------ Dataset

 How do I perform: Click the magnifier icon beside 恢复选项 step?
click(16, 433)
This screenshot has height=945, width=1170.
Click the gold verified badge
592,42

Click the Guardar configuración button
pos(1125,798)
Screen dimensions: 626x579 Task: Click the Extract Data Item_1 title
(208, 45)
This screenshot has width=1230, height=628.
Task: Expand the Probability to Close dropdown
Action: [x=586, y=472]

------------

▶ _Brief_: An exact repetition of the data above is all that is needed.

▶ _Written solution_:
 How do I perform: Click the magnifier icon beside 恢复选项 step?
click(16, 433)
This screenshot has height=945, width=1170.
Click the gold verified badge
592,42

Click the Guardar configuración button
pos(1125,798)
Screen dimensions: 626x579 Task: Click the Extract Data Item_1 title
(208, 45)
This screenshot has width=1230, height=628.
Task: Expand the Probability to Close dropdown
Action: [x=586, y=472]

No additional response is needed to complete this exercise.